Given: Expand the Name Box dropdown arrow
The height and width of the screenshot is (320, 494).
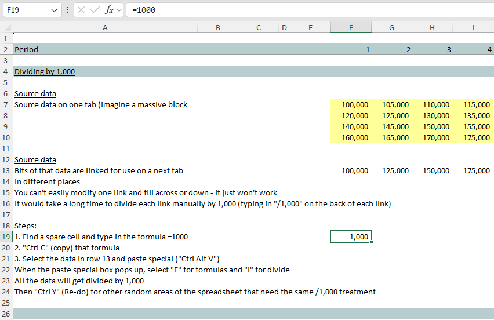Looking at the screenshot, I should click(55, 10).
...
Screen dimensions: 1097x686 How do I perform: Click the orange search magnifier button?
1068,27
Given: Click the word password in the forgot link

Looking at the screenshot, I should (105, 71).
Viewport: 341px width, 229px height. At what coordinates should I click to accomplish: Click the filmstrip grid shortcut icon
* * *
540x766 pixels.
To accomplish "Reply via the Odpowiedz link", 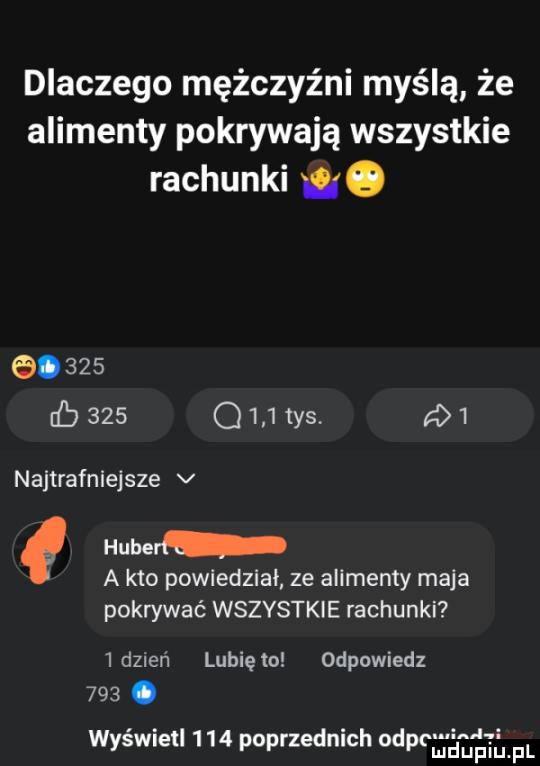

▶ **Work instructions**
Restate word for word the entries above, starting at the line with "Screen dimensions: 1097x686" and ending at the line with "Viewport: 341px width, 229px", inclusive, and no others.

▶ **Written response**
Screen dimensions: 1097x686 How do I perform: Click the orange search magnifier button?
1068,27
Given: Click the word password in the forgot link

Looking at the screenshot, I should (105, 71).
Viewport: 341px width, 229px height. At what coordinates should I click to accomplish: Click the filmstrip grid shortcut icon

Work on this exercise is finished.